> **Saved data entries**
>>
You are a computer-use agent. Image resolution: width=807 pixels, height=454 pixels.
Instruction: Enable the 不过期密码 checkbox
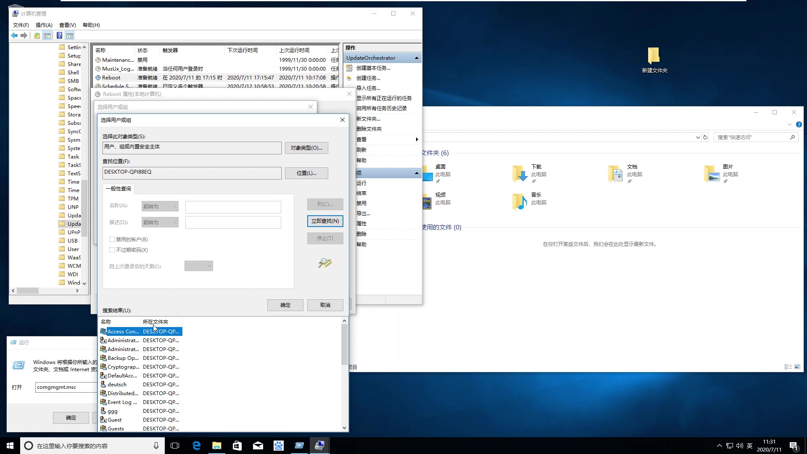tap(112, 250)
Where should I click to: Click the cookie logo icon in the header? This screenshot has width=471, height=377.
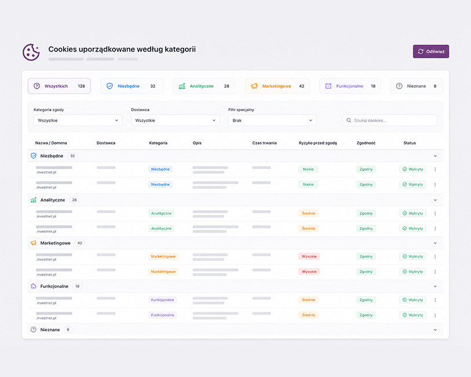[31, 52]
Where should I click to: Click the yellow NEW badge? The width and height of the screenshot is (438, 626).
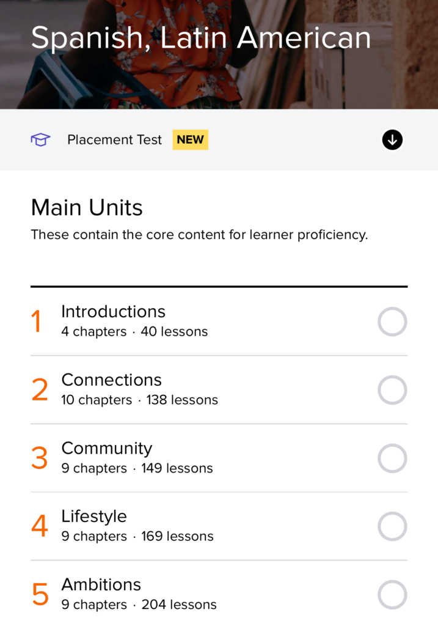[x=190, y=139]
<<
> **WHAT IS ASKED**
Rewrite every line of the material above, multiplying each click coordinate by 0.8 and rounding it to the nearest whole number, with halves rounded up. Leave the pictures out.

> **ANSWER TO THIS PROBLEM**
You are a computer-use agent. Image resolution: width=807 pixels, height=454 pixels.
Instruction: Enable the 不过期密码 checkbox
tap(90, 200)
Where should I click to: Click the cookie logo icon in the header? This screenshot has width=471, height=377.
[25, 42]
Where should I click to: Click the yellow NEW badge? The width and height of the screenshot is (438, 626).
[x=152, y=111]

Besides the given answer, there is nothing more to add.